** Opening Input data block **

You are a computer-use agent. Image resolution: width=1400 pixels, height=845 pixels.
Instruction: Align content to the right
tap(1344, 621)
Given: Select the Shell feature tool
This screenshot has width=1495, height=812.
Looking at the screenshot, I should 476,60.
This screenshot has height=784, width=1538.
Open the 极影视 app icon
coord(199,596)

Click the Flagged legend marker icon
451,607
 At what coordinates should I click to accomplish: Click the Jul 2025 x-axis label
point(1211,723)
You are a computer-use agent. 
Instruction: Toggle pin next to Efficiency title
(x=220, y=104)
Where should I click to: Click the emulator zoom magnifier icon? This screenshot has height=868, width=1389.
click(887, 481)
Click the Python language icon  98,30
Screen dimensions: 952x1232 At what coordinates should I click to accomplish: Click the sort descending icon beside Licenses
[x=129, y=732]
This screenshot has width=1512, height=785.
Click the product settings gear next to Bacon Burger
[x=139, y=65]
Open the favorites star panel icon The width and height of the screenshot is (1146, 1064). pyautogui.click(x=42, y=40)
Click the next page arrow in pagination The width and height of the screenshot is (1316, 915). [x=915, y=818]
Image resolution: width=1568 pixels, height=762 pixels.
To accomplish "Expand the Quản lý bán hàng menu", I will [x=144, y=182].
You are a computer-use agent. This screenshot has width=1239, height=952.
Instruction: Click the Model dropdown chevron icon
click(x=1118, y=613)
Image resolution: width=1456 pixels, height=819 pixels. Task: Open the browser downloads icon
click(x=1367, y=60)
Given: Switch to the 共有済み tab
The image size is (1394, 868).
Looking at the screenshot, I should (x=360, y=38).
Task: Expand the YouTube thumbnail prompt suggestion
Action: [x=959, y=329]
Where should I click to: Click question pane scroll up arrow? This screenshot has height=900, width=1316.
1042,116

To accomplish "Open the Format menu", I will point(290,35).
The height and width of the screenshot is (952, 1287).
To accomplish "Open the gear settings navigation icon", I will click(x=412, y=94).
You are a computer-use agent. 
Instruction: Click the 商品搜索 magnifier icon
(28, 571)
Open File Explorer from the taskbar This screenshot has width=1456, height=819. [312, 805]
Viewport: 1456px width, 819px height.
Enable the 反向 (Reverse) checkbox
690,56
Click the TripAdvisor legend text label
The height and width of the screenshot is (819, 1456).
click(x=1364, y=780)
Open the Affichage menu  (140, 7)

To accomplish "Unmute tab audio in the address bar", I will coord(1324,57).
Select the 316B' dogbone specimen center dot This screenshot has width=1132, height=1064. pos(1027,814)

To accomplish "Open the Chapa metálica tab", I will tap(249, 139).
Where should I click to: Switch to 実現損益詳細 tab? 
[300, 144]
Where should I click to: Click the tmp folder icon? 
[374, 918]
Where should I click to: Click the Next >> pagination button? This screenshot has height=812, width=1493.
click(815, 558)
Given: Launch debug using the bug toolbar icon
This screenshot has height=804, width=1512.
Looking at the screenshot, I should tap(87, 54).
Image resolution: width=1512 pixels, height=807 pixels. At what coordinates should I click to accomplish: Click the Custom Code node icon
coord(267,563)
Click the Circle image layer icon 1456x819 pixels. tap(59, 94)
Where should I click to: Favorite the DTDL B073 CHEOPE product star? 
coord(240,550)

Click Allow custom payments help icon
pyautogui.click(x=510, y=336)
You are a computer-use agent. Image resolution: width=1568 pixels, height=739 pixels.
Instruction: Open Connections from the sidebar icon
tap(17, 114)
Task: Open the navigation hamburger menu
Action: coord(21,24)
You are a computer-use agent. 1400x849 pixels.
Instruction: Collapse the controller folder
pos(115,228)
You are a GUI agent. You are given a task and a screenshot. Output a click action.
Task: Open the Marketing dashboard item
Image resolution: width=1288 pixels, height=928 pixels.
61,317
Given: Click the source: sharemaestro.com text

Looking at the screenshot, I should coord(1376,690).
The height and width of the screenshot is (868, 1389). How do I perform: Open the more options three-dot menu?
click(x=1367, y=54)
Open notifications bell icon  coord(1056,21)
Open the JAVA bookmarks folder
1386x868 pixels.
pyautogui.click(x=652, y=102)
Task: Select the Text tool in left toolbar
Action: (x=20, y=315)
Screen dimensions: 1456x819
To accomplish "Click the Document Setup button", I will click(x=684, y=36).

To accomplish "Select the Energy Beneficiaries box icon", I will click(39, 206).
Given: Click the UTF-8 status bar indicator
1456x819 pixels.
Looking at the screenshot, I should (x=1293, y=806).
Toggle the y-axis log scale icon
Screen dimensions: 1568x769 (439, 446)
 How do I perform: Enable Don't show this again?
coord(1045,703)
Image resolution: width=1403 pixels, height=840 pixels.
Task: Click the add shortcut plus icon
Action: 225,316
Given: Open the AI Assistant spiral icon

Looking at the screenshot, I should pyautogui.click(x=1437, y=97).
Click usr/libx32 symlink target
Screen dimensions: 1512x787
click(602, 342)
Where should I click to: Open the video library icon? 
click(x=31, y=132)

** Closing Input data block **

• _What is expected_
Scan the entries above and show each line that contains the word "will".

• _Reply_
To accomplish "Expand the Quản lý bán hàng menu", I will [x=144, y=182].
To accomplish "Open the Format menu", I will point(290,35).
To accomplish "Open the gear settings navigation icon", I will click(x=412, y=94).
To accomplish "Unmute tab audio in the address bar", I will coord(1324,57).
To accomplish "Open the Chapa metálica tab", I will tap(249, 139).
To accomplish "Click the Document Setup button", I will click(x=684, y=36).
To accomplish "Select the Energy Beneficiaries box icon", I will click(39, 206).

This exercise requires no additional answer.